A Colombia dividend tax calculator that turns a gross dividend into the amount you actually keep, applying Colombia’s split between gravado and no gravado dividends, the resident tax-free band, and the flat non-resident rate. It is built for shareholders and investors who need to see the dividend tax, any corporate gross-up, and the net payout in pesos.
How it works
Colombia taxes dividends differently depending on where the profit was taxed:
- No gravado (non-taxable origin): the profit already paid corporate income tax, so the shareholder pays a lighter dividend tax. For resident individuals, the first 1,090 UVT per year is exempt and the excess is taxed at a marginal rate.
- Gravado (taxable origin): the profit was not taxed at the company, so it is first hit by the 35% corporate rate, and only the remaining 65% flows to the shareholder, where the no-gravado dividend rules then apply.

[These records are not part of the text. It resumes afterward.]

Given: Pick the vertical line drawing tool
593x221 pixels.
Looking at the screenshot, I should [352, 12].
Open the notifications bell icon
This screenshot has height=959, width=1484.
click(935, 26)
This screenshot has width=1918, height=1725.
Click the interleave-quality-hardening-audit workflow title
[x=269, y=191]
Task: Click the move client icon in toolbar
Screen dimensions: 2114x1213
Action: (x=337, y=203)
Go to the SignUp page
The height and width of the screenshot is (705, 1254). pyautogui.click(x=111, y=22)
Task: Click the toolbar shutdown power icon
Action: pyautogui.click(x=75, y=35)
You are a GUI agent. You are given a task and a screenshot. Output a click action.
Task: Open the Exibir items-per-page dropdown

For non-residents, a flat withholding (commonly 20% on the no-gravado portion) replaces the banded resident treatment.
gravado: after_corp = gross × (1 − 0.35) then apply dividend tax to after_corp
no gravado: dividend tax applied directly to gross
resident excess over 1,090 UVT × marginal rate | non-resident: flat rate × base
UVT is Colombia’s indexed tax unit, used to convert the 1,090 UVT band into pesos.
Example and notes
A resident receives a no gravado dividend of COP 80,000,000. With a 1,090 UVT band worth roughly COP 51m, only about COP 29m is taxable, and at a 15% marginal rate the dividend tax is around COP 4.4m, leaving roughly COP 75.6m net.
If the same dividend were gravado, 35% corporate tax (COP 28m) is removed first, then the
banded dividend tax applies to the remaining COP 52m. Rates and the marginal table change with
each reform — treat this as an estimate and confirm with a contador.